Experimental procedures
Sub-chronic stress paradigm
The rats in the sub-chronic stress groups were kept in cylindrical Plexiglas restrainers for 6 h/day for seven days (8:00–14:00). Based on stress timing, sub-chronic or mid-stress (seven days of stress) is considered a potent stressor in rats to evoke unavoidable endocrine responses.[17],[18] Restraint stress is known as a demanding physical and psychological stressors in rodents.[18] During restraint, animals were not physically compressed and did not experience pain.
Aqueous saffron extract preparation
Saffron red stigmas were purchased from Abbaszadeh Co., Iran. The main active components of its extract have been previously standardized and used in previous studies.[19] About 9.4 g of saffron red stigmas were perfectly ground to a fine powder and macerated in 250 ccs of distilled water in containers covered with aluminum foil. This mixture was subsequently stirred in a shaker at room temperature in the dark for 72 hours, filtered using a Buckner funnel and a vacuum pump to obtain a transparent filtered solution, and finally poured into Petri dishes and frozen at ‒22°C for 24–48 hours. Each petri dish contained an adequate amount of the solution to obtain as thin layers of the frozen solution as possible. Then, the frozen mixture was stored in a freeze-dryer for 48 hours. The main active components of saffron (e.g., crocin, crocetin, etc.) are particularly sensitive to heat.
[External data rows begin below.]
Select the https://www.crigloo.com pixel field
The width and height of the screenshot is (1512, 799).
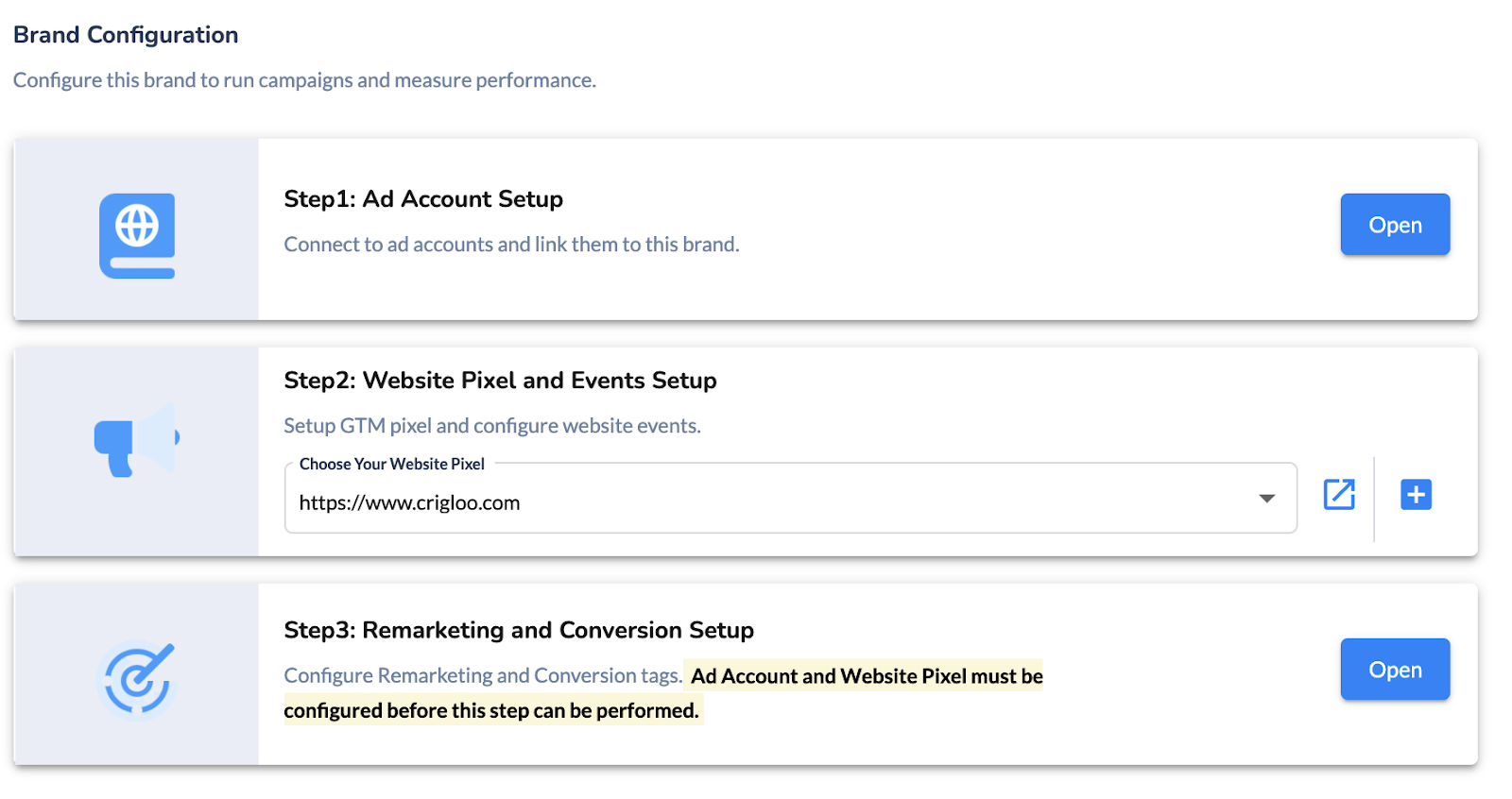pyautogui.click(x=790, y=499)
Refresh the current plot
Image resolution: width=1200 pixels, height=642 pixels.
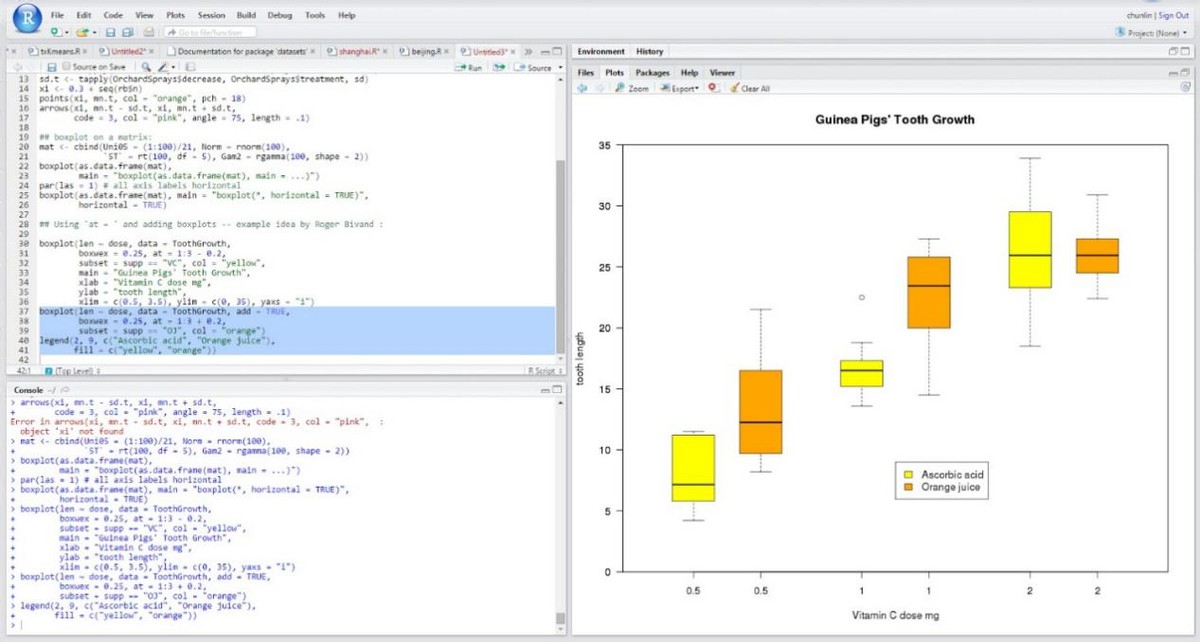coord(1185,88)
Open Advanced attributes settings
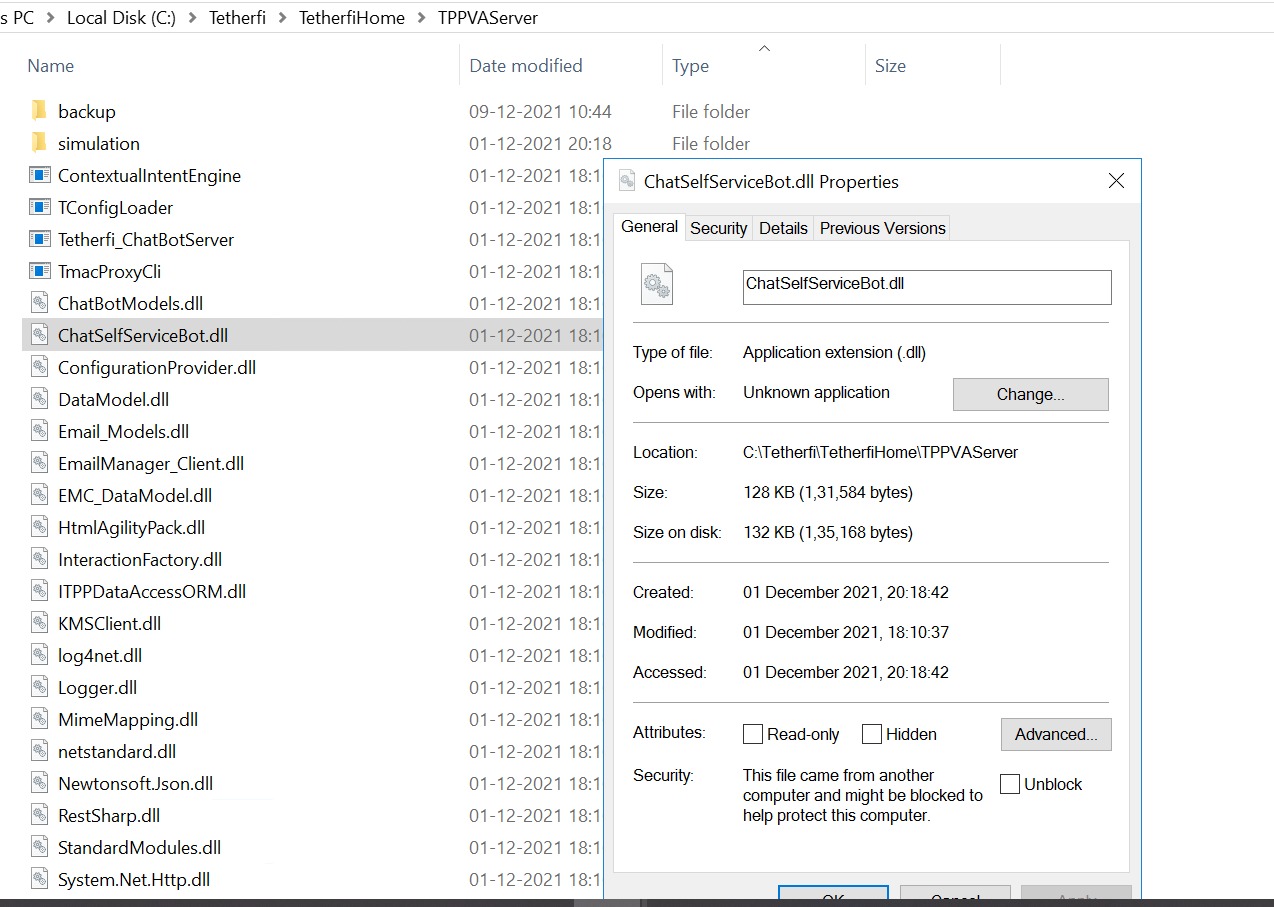This screenshot has width=1274, height=907. (1056, 734)
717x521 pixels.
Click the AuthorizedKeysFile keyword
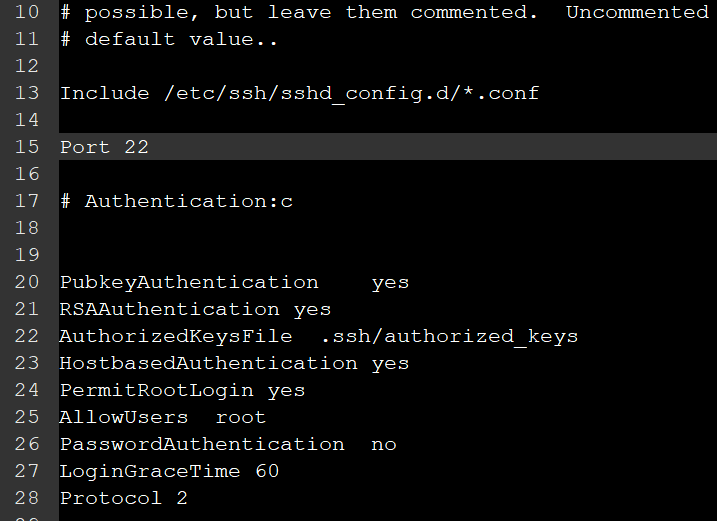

Therefore, the aqueous saffron extract was prepared using freeze-drying for the optimal preservation of the flavonoid contents and antioxidant activity of them. Whereas, other extraction methods (e.g., the rotary evaporator) are based on the heating of the solution and cannot produce safely saffron extract.[20] The obtained pure dried red saffron extract was subsequently collected using a razor and stored at ‒22°C in a dark-tinted glass bottle before use. Finally, saffron (30 and 60 mg/kg/day for seven days) was dissolved in the sterile normal saline for intraperitoneally (i.p.) injection. Both doses of saffron were prevalently used in animal experiments. These doses of saffron had the least toxic effects in rodents. Some studies demonstrated that saffron and its components (at doses of 15-80 mg/kg; i.p. injection) did not show any biochemical, hematological, and histopathological toxicity in rodents due to chronic administration.[21],[22] Also, it was reported that saffron extracts did not have any toxic effect up to 160 mg/kg/day by i.p. injection in rats.[21] Therefore, the doses of saffron were chosen in the present study following previous studies.
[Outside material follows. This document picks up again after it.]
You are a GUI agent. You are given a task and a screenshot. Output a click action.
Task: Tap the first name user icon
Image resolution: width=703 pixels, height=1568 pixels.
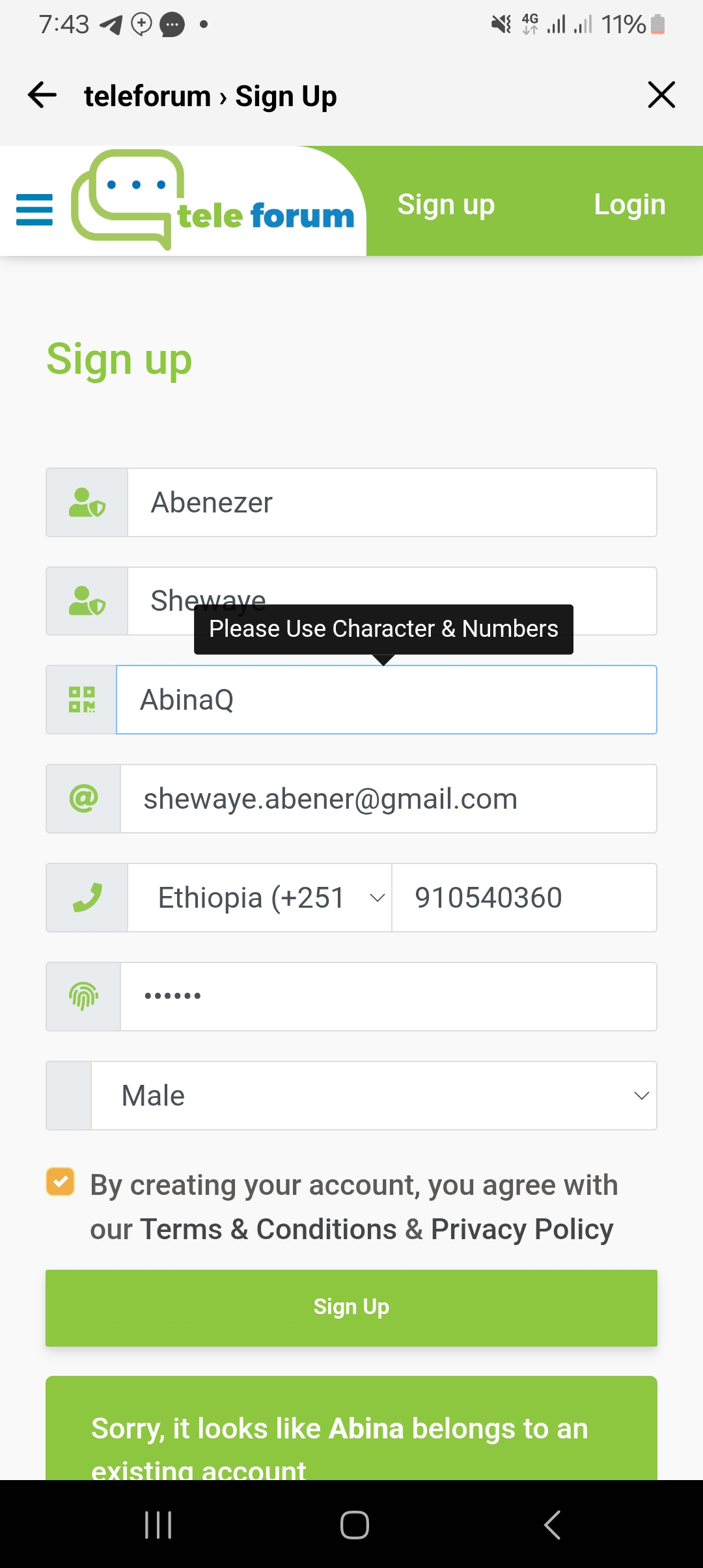click(87, 503)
Assessment of serum glucose and insulin levels
The animals were decapitated at 8:00–10:00 after 12 hours of fasting. The trunk blood was collected for fasted blood samples. Then, the serum was separated (by centrifugation with 6000 rpm for 20 min) and then stored at −80°C until analysis. Commercial Enzyme-Linked Immuno-Sorbent Assay kit with intra-assay precision CV <10% (ZellBio GmbH Co., Marburg, Germany) measured serum insulin. Also, glucose levels were determined via the glucose oxidase method (Parsazmun Co., Iran).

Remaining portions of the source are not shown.